Simply making it more difficult to legally obtain opioids will not make the problems of abuse, addiction, and opioid-related deaths go away. There are several additional ways to address these issues, including:
- Better patient education
- Better disposal methods for leftover pills
- Abuse-resistant medications
Better patient education should be a big part of opioid abuse prevention. PainDoctor.com, for example, follows a 12-step compliance checklist for opioid therapy. This checklist includes explanation of risks to the patient, as well as patient referral to other specialists, like psychiatrists, for any other issues, to lessen the risk of opioid abuse or addiction. Groups like Physicians for Responsible Opioid Prescribing (PROP) are working to promote programs just like this checklist that increase doctor-patient communication and improve patient education about opioids.

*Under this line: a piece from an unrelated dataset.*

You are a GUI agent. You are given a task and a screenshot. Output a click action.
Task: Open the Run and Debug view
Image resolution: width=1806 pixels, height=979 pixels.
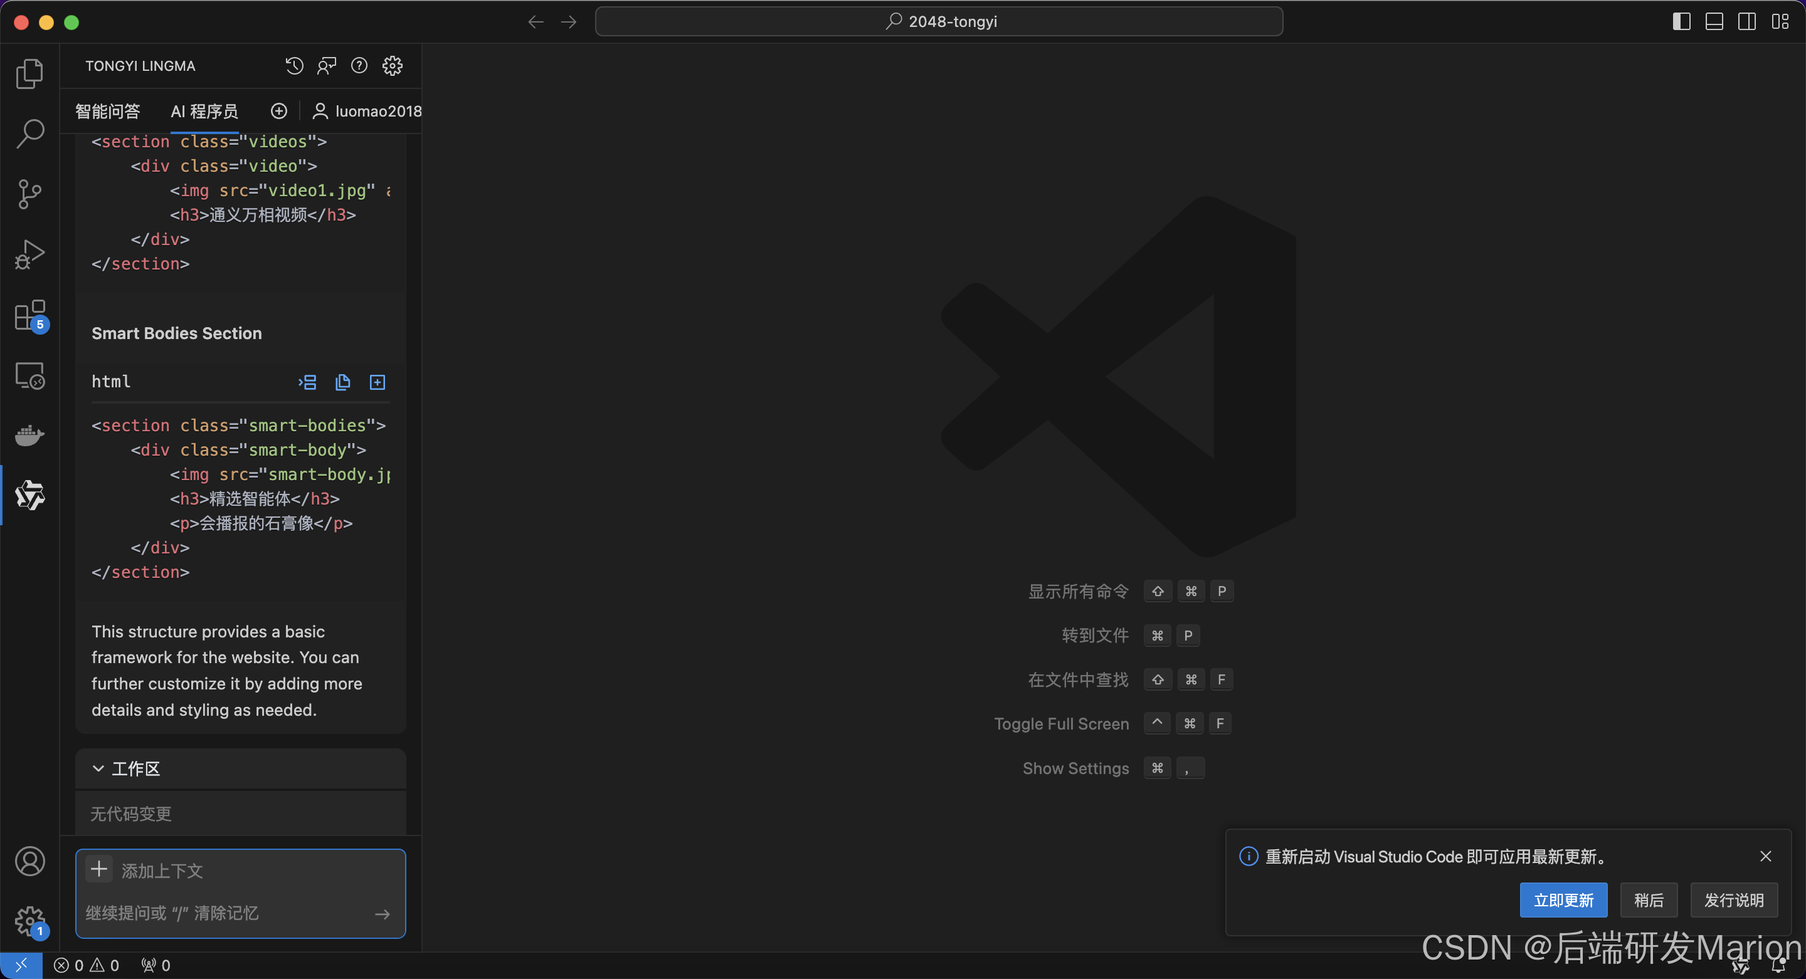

Additionally, an article in the Denver Post concerning Colorado’s high opioid-abuse rate pointed out the importance of better pill disposal methods. Currently, pharmacies aren’t allowed to take back leftover medication, so if an individual uses opioids for short-term pain relief, he or she may be left with several pills and no way to safely dispose of them. If the rules were changed to allow pharmacies to take back and destroy unused, leftover medications, it would help ensure those leftover pills don’t end up in the hands of opioid-abusers.
The pharmaceutical industry has also been attempting to curb opioid abuse by devising abuse-resistant medications. These pills may contain other substances that make them impractical, impossible, or unpleasant to use in any form other than a swallowed pill. For example, some might contain an irritant that’s harmless when swallowed, but if the pill is crushed and snorted, it would make the experience highly unpleasant. Other pills might be gel-filled capsules that make inhaling or injecting the opioid impossible.
Do you think the new restrictions on opioids will be more beneficial or harmful?